▶ **Exercise goal**
Output all entries below exactly as they are given.

▶ **Data shown**
──────
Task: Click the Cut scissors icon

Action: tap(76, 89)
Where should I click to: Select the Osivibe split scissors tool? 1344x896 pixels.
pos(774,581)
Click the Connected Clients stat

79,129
──────
▶ **Task response**
Task: Click the Cut scissors icon

Action: tap(76, 89)
Where should I click to: Select the Osivibe split scissors tool? 1344x896 pixels.
pos(774,581)
Click the Connected Clients stat

79,129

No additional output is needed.